Work to do -
**a.** Transcribe the portion of the mailing-list thread on Touchard's paper that begins with the words "[William Orrick]" and stops after the words "Comptes Rendus paper.".
**b.** In the mailing-list thread on Touchard's paper, which page numbers of the Scripta Math. paper are cited? Give each number once, in ascending order.

===== Excerpted passage =====

[seqfan] Re: SeqFan Digest, Vol 142, Issue 3

[William Orrick]

Dear Brendan,

Thanks for taking the time to track down and send Touchard's paper.

It seems that Touchard had a 65 page manuscript containing details of the
results he stated without proof in his 1934 Comptes Rendus paper, <
https://gallica.bnf.fr/ark:/12148/bpt6k31506/f631.item.zoom>, which he sat
on for 19 years. The Script Math. paper is a belated, and abbreviated,
publication of those results. I'm finding the Scripta Math. paper hard
to follow
without referring back to the Comptes Rendus paper.

The quantity u_n is the nth menage number, that is, the number of
permutations of {1,2,...,n} discordant with both 1,2,...,n and 2,3,...,n,1.
What is commonly called the Touchard formula is equation (17), which is
ill-defined for n = 0, but the expressions in (18) make it clear that u_0 =
2. Touchard is much more explicit about this point in the Comptes Rendus
paper.

I think I would have a hard time piecing together what phi(h,n), given in
Section 5 of the Scripta paper, is supposed to be, had I not first studied
the Comptes Rendus paper, where it is explicitly defined to be the number
of permutations discordant with two permutations whose relative permutation
has h fixed points and otherwise consists of an n-cycle. So phi(1,n), for
example, is the number of permutations discordant with 1,2,...,n,n+1 and
1,3,4,...,n+1,2.

Page 116 of the Scripta paper contains the relation of phi(1,n) to the
menage numbers that Neil has used as the new definition of A000270. What
puzzles me is that in the table on page 118, phi(1,0) is stated to equal 1.
The relation on page 116 implies that phi(1,0) = u_{-1} + u_0 + u_1 = -1 +
2 + -1 = 0. (The definition of u_n for negative n, namely u_{-n} = u_n, is
given on page 114.) In the Comptes Rendus paper, Touchard explicitly states
that phi(h,0) = 2 nu(h,h), where nu(h,h) can be seen to be D_h, the number
of derangements of h items. This again implies phi(1,0) = 0. So I suspect
that the first element of the table on page 118 is in error, unless I've
missed a change in definition somewhere.

Best,
Will


>
>
I now have Touchard's 1953 paper from Scripta Math.? In an moment
> I'll send it to Neil, Will and Frank.? Anyone else, feel free to ask.
> (I'm guessing this mailing list doesn't allow attachments, right?)
>
> A000270 appears at the top of page 118.? Five minutes is not enough
> for me to figure out what it means, but please note that it cannot be
> a count of permutations of {1,...,n} because a(8) > 8!.? I suspect that
> studying the whole paper is necessary.
>
> Cheers, Brendan.
>
> On 21/7/20 11:10 pm, Neil Sloane wrote:
> > Will :
> >
> > good suggestion, about making a(1) = 1
> >
> > i will take care of it
> >
> >
> > Best regards
> > Neil
> >
> > Neil J. A. Sloane, President, OEIS Foundation.
> > 11 South Adelaide Avenue, Highland Park, NJ 08904, USA.
> > Also Visiting Scientist, Math. Dept., Rutgers University, Piscataway, NJ.

===== Given entries =====

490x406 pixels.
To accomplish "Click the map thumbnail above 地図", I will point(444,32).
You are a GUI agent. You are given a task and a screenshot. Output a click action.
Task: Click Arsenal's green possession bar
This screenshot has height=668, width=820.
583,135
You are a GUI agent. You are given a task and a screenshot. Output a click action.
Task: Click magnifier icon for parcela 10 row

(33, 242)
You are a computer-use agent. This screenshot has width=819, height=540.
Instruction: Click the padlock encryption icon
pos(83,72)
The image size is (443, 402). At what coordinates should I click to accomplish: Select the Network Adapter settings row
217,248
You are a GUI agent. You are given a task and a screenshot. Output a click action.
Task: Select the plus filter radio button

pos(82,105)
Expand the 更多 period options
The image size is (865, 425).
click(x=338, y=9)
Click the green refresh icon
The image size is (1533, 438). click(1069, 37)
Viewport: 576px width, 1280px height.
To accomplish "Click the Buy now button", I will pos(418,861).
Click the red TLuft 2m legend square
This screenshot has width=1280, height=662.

=====

Response list -
**a.**
[William Orrick]

Dear Brendan,

Thanks for taking the time to track down and send Touchard's paper.

It seems that Touchard had a 65 page manuscript containing details of the
results he stated without proof in his 1934 Comptes Rendus paper, <
https://gallica.bnf.fr/ark:/12148/bpt6k31506/f631.item.zoom>, which he sat
on for 19 years. The Script Math. paper is a belated, and abbreviated,
publication of those results. I'm finding the Scripta Math. paper hard
to follow
without referring back to the Comptes Rendus paper.

**b.** 114, 116, 118